Incident-To and Supervised Billing: Handle With Care
Groups adding PMHNPs or physician assistants often plan to bridge the credentialing gap with incident-to or supervised billing arrangements. Sometimes that is legitimate; often it is misapplied. Incident-to billing under Medicare carries strict requirements — an established plan of care, direct supervision in the office suite, and more — and commercial payers each have their own rules that may not resemble Medicare’s at all. Used casually as a credentialing workaround, it creates repayment and compliance exposure that dwarfs the revenue it bridged.
We wrote a full breakdown at incident-to billing for PMHNPs. The short version: know each payer’s actual rule, document to it, and never let “we’ll just bill it under the supervising physician” substitute for a real enrollment plan.
What a Managed Provider Add Looks Like
When we run provider launches for a group, the add becomes a repeatable checklist rather than a scramble: enrollment initiated at signature, a tracked payer grid with follow-up cadence, roster and directory updates confirmed per payer, EHR and system access provisioned before day one, documentation templates aligned to the provider’s billing profile, and a ramp schedule that opens as payers confirm. The group sees one status view for every provider in flight.
This is a standing capability inside our credentialing and practice operations engagements. For the specific case of bringing a psychiatric nurse practitioner into your group — supervision, scope, and billing model included — see Adding a PMHNP to Your Practice.
Make Your Next Provider Add Boring.
Bring your hiring plan for the next twelve months to a 20-minute call. We will map the payer timelines against your start dates and show you where the gaps are before they cost anything.
Common Questions
How far ahead of a start date should credentialing begin?
Ideally 120 to 150 days — which usually means starting enrollment the day the offer is signed, not the day the provider starts. If the runway is shorter, the launch plan should explicitly define what the provider does during the gap rather than pretending it will not exist.
Can the new provider see patients while enrollments are pending?
For plans where they are not yet effective, generally not billably — with narrow exceptions that vary by payer and state, such as retroactive effective dates or properly executed supervised-billing arrangements.
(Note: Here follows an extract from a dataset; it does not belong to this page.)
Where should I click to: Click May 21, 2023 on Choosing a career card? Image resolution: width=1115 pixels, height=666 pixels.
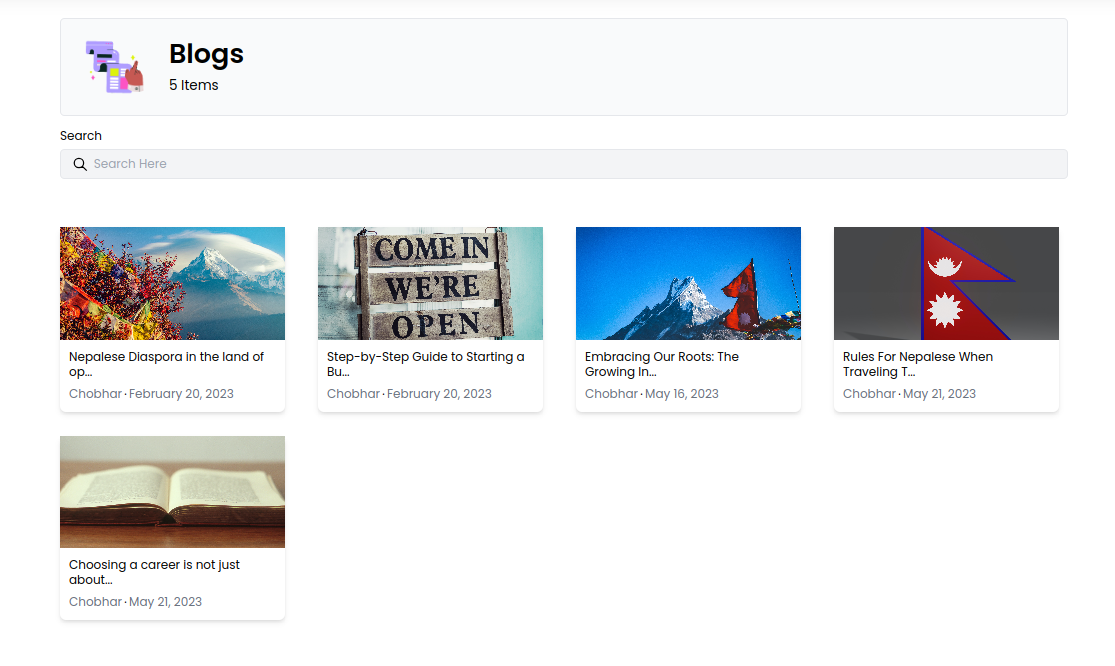tap(165, 602)
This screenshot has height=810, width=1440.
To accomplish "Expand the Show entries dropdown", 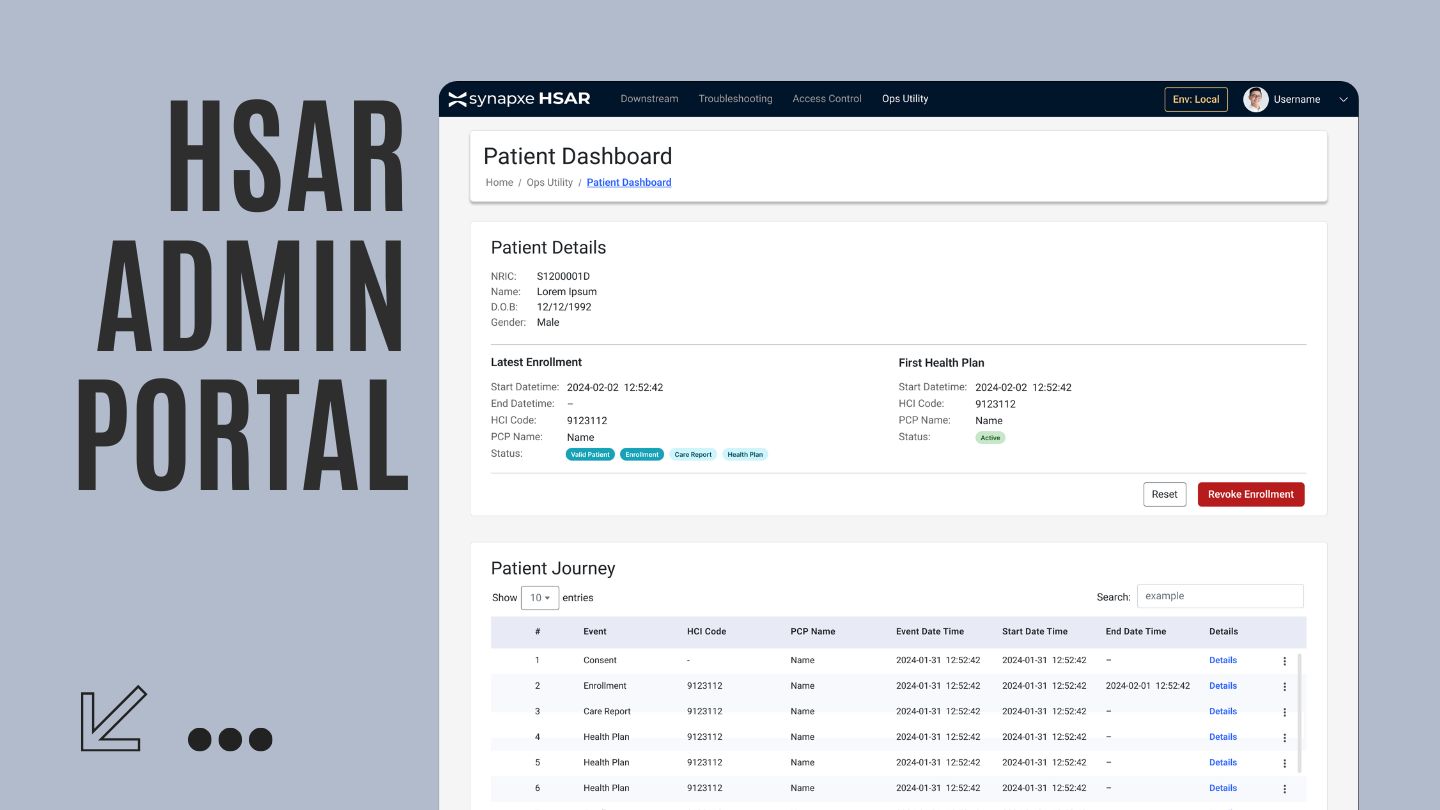I will coord(539,597).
The reliable approach is a ramp schedule that opens payer-by-payer as effective dates confirm.
What is payer linkage, and why did our credentialed provider still deny?
At many payers, individual credentialing and attachment to your group contract are separate transactions. A provider can pass credentialing and still deny as not eligible because roster linkage never completed. Track linkage confirmation per payer as its own checklist item.
Is incident-to billing a safe bridge during credentialing?
Only when the specific payer’s requirements are actually met and documented — Medicare’s rules are strict, and commercial payers differ. Used loosely as a workaround, it creates audit and repayment exposure. See our incident-to guide before relying on it.
Do you handle the whole provider launch or just credentialing?
Either. Some groups hand us the enrollment pipeline only; others have us run the full launch — credentialing, roster and directory updates, system access, documentation setup, and the payer-gated ramp schedule — as part of an ongoing operations engagement.